Data for the task: Begin

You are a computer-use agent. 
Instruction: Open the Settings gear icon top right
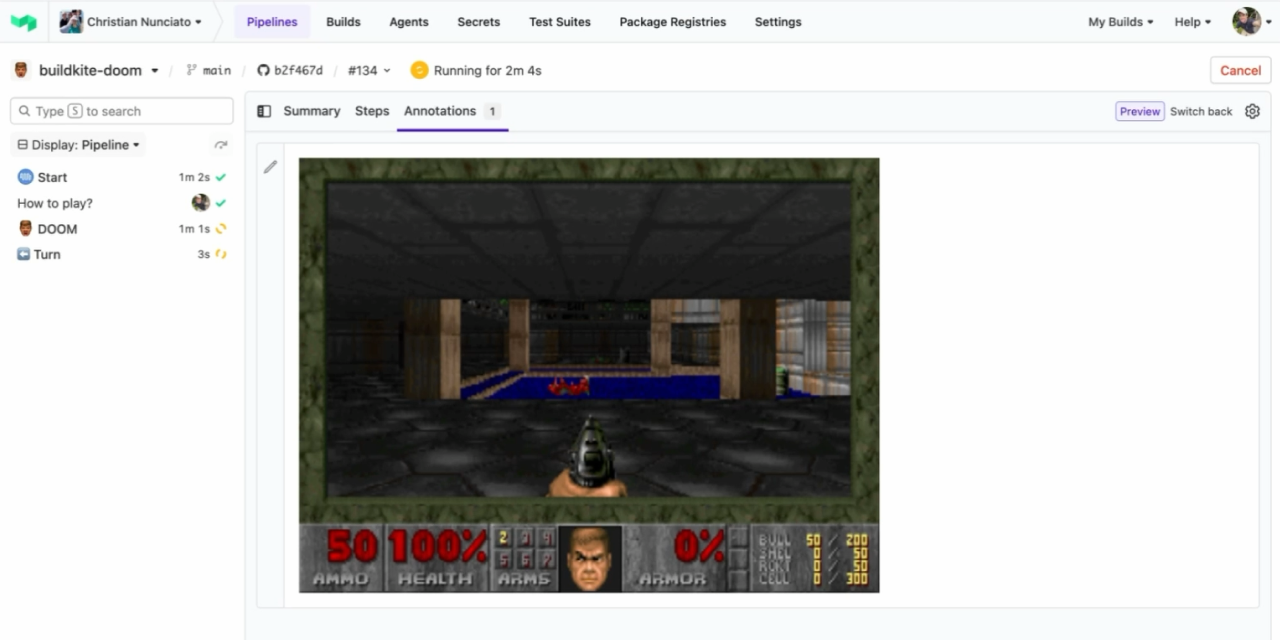[x=1252, y=111]
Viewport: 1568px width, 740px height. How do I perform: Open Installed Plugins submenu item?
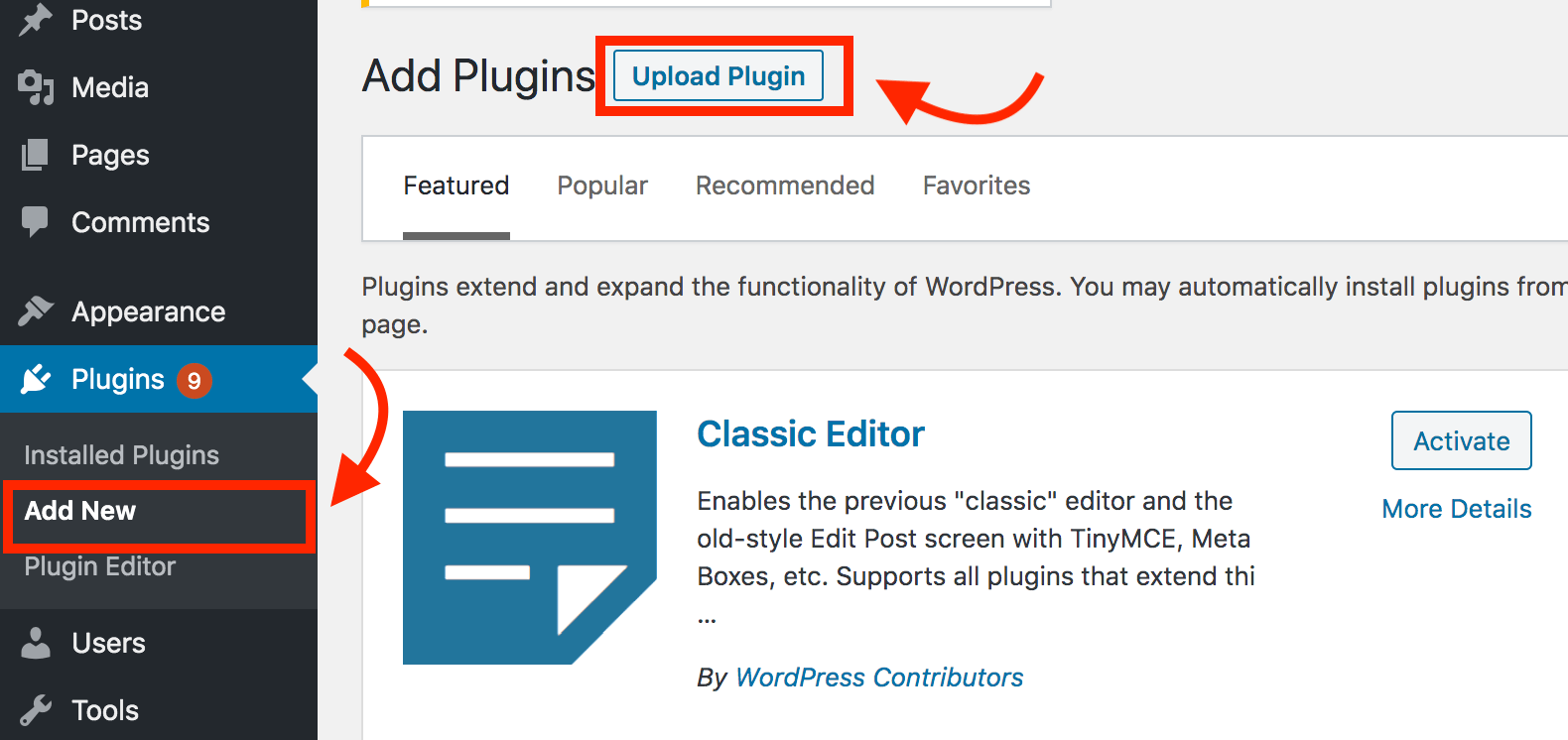pos(121,455)
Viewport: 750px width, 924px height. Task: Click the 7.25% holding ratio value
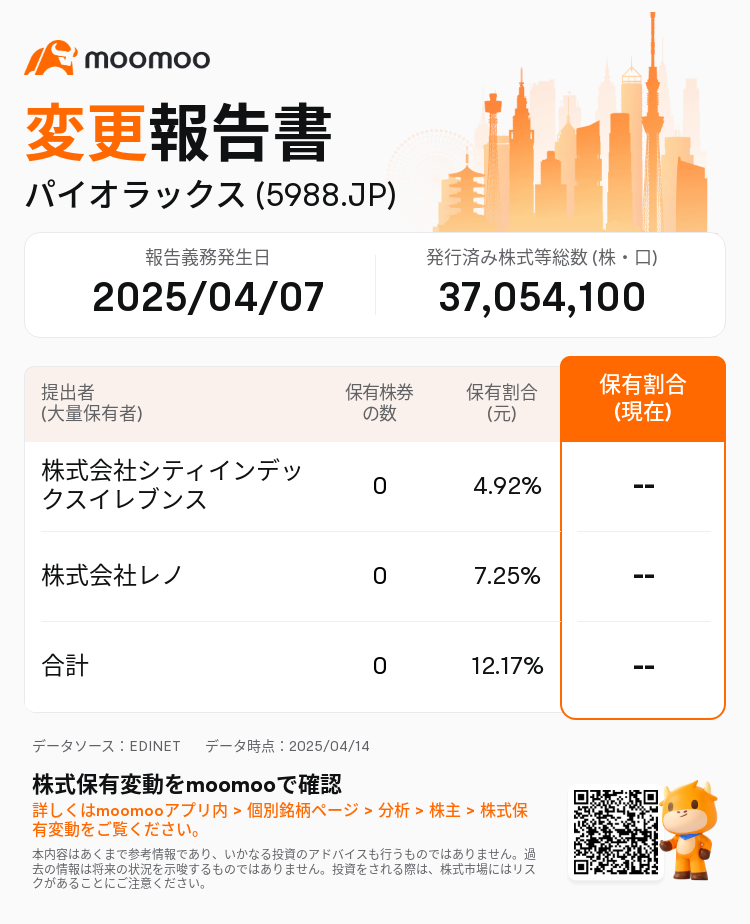[x=507, y=576]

Data for the task: End

§ Work order: The required output is each record above, reproduced exactly, without its pictures.

§ Reply:
You are a computer-use agent. 
Instruction: Open the Settings gear icon top right
[x=1252, y=111]
Viewport: 1568px width, 740px height. How do I perform: Open Installed Plugins submenu item?
pos(121,455)
Viewport: 750px width, 924px height. Task: Click the 7.25% holding ratio value
[x=507, y=576]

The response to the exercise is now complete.